One notably important factor is GCS administration, which declined the frailty score as shown in Table 2. Although short GCS administration is recommended in the EULAR recommendation for RA in 2016 (25), GCS administration should be considered with discretion.

Increased CRP levels were significantly correlated with the frailty status. Inflammation as reflected in serum markers has been identified as indicating increased risk of frailty in patients with RA (26). Our results are consistent with this finding, emphasizing the importance of controlling inflammation in patients with RA. Monitoring CRP levels is necessary not only to manage disease activity but also for addressing frailty.

The number of organ systems involved with comorbidities was significantly correlated with the frailty status. Prevalence of comorbidities showed obviously higher ratio than that obtained in Yamada’s report (12). However, no significant difference in frequency was demonstrated among generations except with dementia (Supplemental Table). These results were rather surprising as we expected the musculoskeletal and cardiovascular systems to be most strongly associated with frailty since disorders in those two systems can affect physical function. However, there was no correlation between musculoskeletal system disorders and frailty in this study. These findings may be because of the nature of the Frailty questionnaire. Three of the 5-item frailty score questions are subjective. Patients might indicate that they were not bothered by slower GS, short-term memory loss, or general fatigue and therefore would not be considered frail, despite objective evidence of a number of comorbidities. This may have confounded analysis of the association between comorbidities and frailty in accordance with the frailty score.

There are several major limitations to be considered when interpreting our results. (1) The cross-sectional study design did not allow for longitudinal observations. (2) The presence of dementia was determined on the basis of whether a patient was being treated for it, not on the basis of a diagnosis or stage of dementia. (3) The effects of other potential confounding factors — such as sex, muscle power, osteoporosis, polypharmacy, ethnicity, RA disease duration, and joint destruction — were not assessed.

There is no article that has investigated regarding frailty management for RA patients in our investigation scope; however, some cohort studies have described regarding frailty management. Of these, Leng et al. have reported that higher serum interleukin 6 (IL-6) levels and lower hemoglobin levels were observed in the frailty subjects. They concluded that potential increase in chronic inflammation state is related to the frailty status (26, 27). These results coincide with the results of our study that CRP level correlates with the frailty status. The Asia-Pacific Clinical Practice Guidelines for the Management of Frailty strongly recommends physical activity with a resistance training component along with various other physical activities, including balance training (28). These trainings control serum IL-6, one of the myokines (29) and would be a hint to manage frailty.

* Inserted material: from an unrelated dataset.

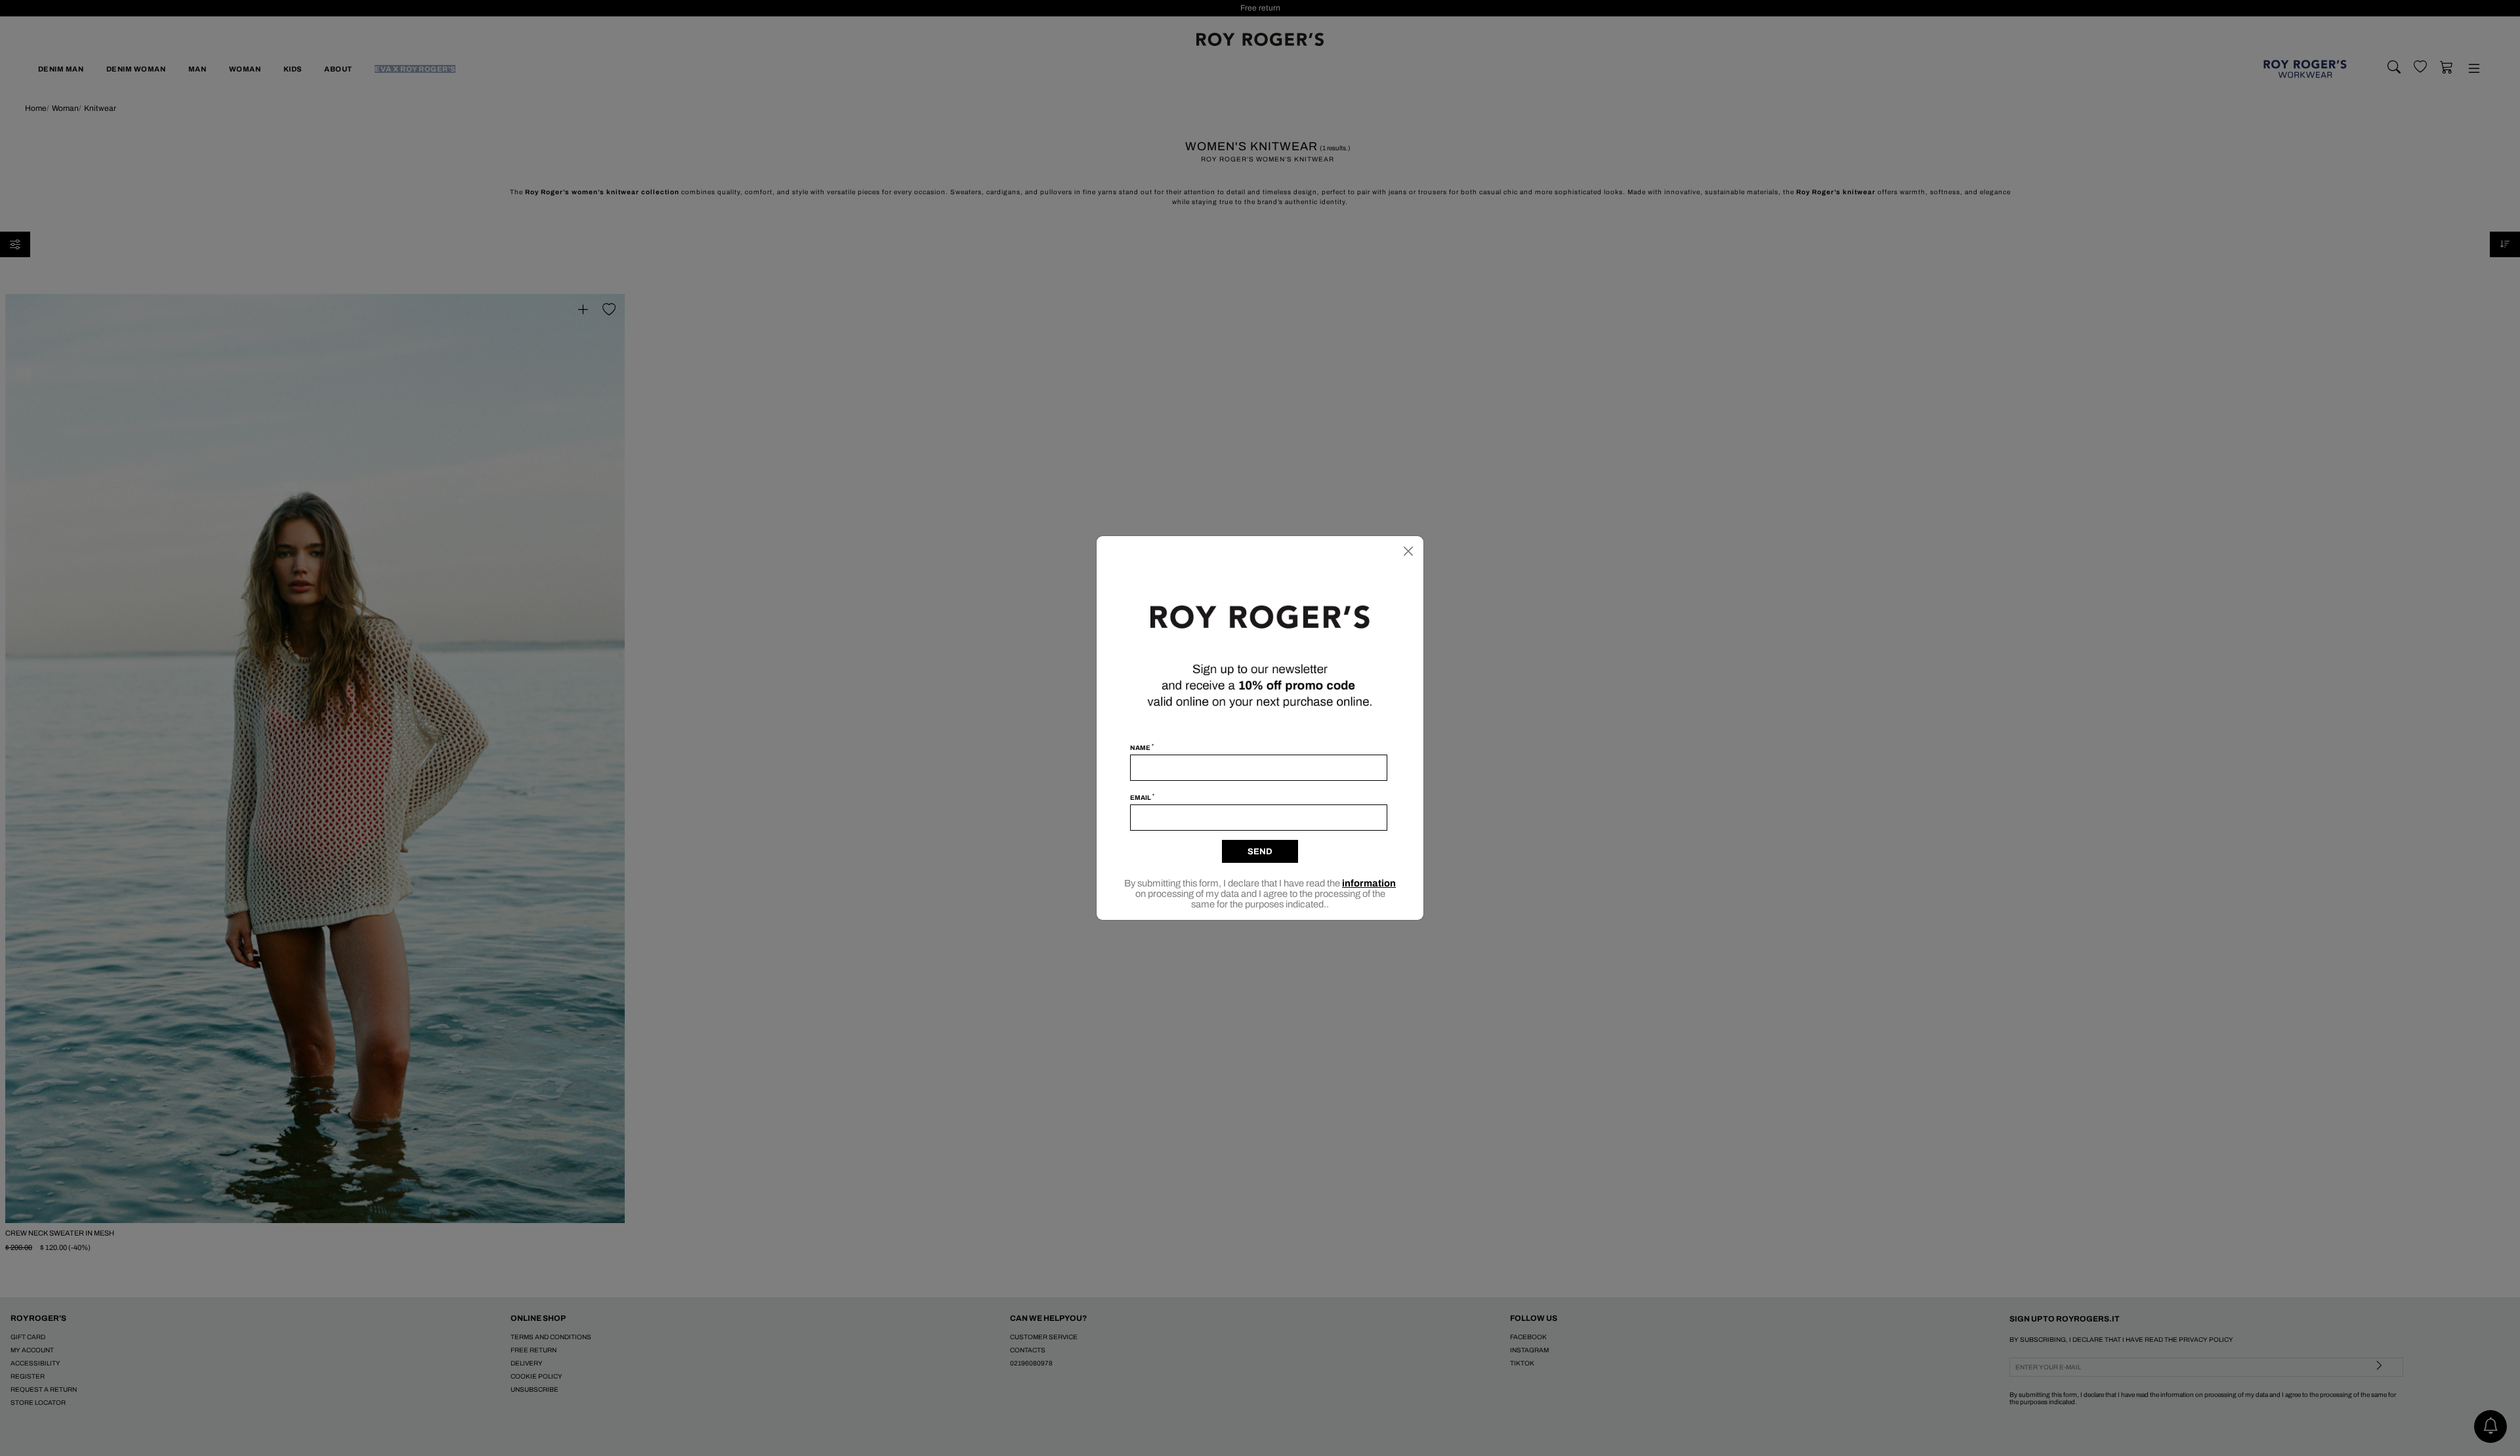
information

We investigated whether patients with RA had a frailty risk and the factors potentially associated with the frailty score. Although many factors, such as aging, being treated for dementia, GCS administration, ADL decline, especially particularly gait function or speed, and number of comorbidities, are confounded, RA patients may have a risk of falling into frailty in a younger age than those who are not suffering from RA. Elderly RA patients ≥ 60 have a strong risk of frailty or pre-frailty; therefore, controlling the physical functions of these patients is essential to avoid frailty.